A Turn Around
By Lynn U. Stewart
A ten day visit to Paradise; we were on our way to Ko Lanta Thailand. We were taking in the beauty of the island and beginning our vacation. We had traveled the whole day; it was time to settle in.
René, my new friend, had accompanied me for the Thailand trip. We had spent three days in Bangkok and the next leg of the trip was a five-hour journey to the island. The driver at the airport stopped for supplies at the local store and we were on our way to the ferry. With the New Years day traffic it seemed like waiting an eternity. Finally, we were on our way to the Villa. Once there in darkness, we started to unpack.
Our first night was challenging. While unpacking I took a corner too swiftly and caught my ankle on the edge of my Thai bed. Within seconds, the blood began to ooze from a three inch wound to my shin.
It was 8:00 at night on a hospital-deprived Island, a primitive little oasis in the Andaman Sea. This was the second accident I had had since coming to Bangkok. The first was the step up into a Tuk-Tuk where I scraped my ankle against the sharp threshold and within seconds I was watching a stream of blood sliding down my leg. A visit to Praram 9 Hospital, a Doctors visit and a Tetanus shot got me up and running. I could feel comfortable to go to the villa in peace, as Ko Lanta has no hospital the closest one is in Phuket three hours away. So far I had done all the right things to prepare for our precious winter break. So the second hit to the same leg was a crushing blow. Not only was it painful, but cuts to the shin are always a tricky place for healing… especially in the tropics.
It took me 30 minutes to regroup, but I was able to wrap up the wound and make our way across the street to Cook Kai, a familiar Thai restaurant known to all of us for over eight years. There we met owner Cook Kai and Nom a friendly waitress who expressed their condolences for my wounded leg. That night I heard about South Lanta clinic, a place fifteen minutes away by Tuk Tuk and with a good reputation.
The next morning René and I made our way to the clinic. After letting four Tuk-Tuks go by, we chose the fifth one with a driver called Sos. Who knew he would be our driver for the next six days. At the clinic we found Dr. Kan and his professional team of healers. Warm and professional, fifteen stitches later, armed with water-proof band-aids, anti-inflammatories with antibiotics in hand I was back in business. We stopped to celebrate my win. What we found were five fortuitous discoveries that came out of this unfortunate set of circumstances.

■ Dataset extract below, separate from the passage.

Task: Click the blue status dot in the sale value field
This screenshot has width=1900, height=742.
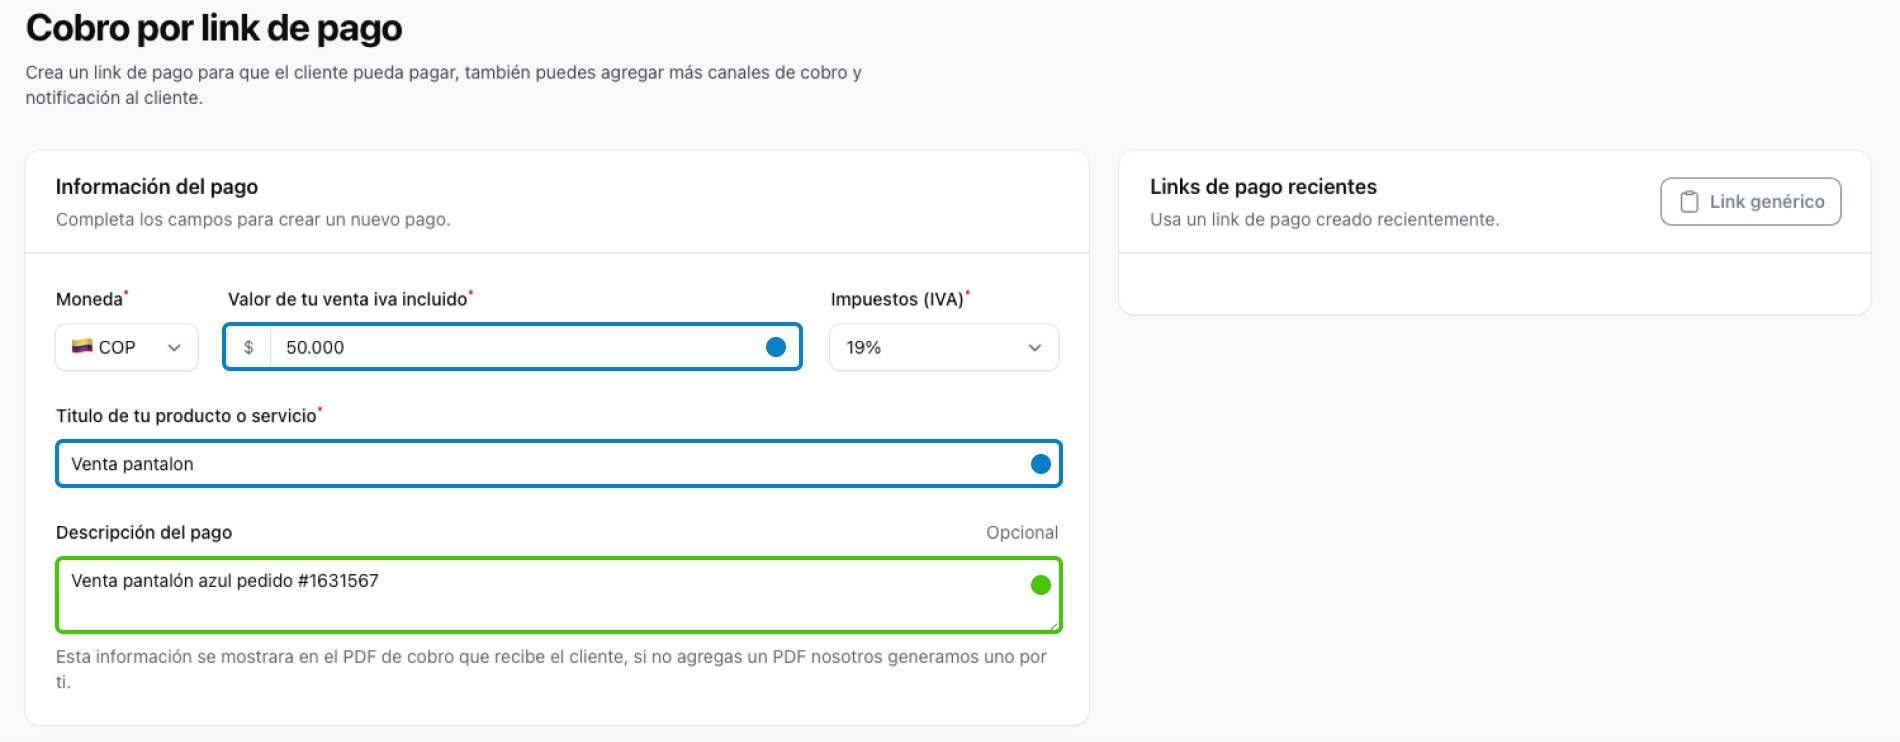Action: pos(777,347)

- Kan was our first doctor to know on our island. American educated in Rhode Island, he was to be our G.P from now on. His stitches were plastic surgeon perfect/world class as was his attitude toward customer service.
- The nurses in the clinic had been assigned to me. And every day they would monitor my progress and take care of redressing my wounds.
- The clinic was fifteen minutes away and open from 8:00 until 18:00 every day.
- They took care of my Bangkok wound and my Ko Lanta stitches all in one go with Dutch insurance to take care of it all.
- As a consummate caretaker and leader on the vacation, I had to turn over the care of us to René who did a great job.
Is there a situation in your life that you find hopeless? Try reframing it to find the good in each situation that seems impossible.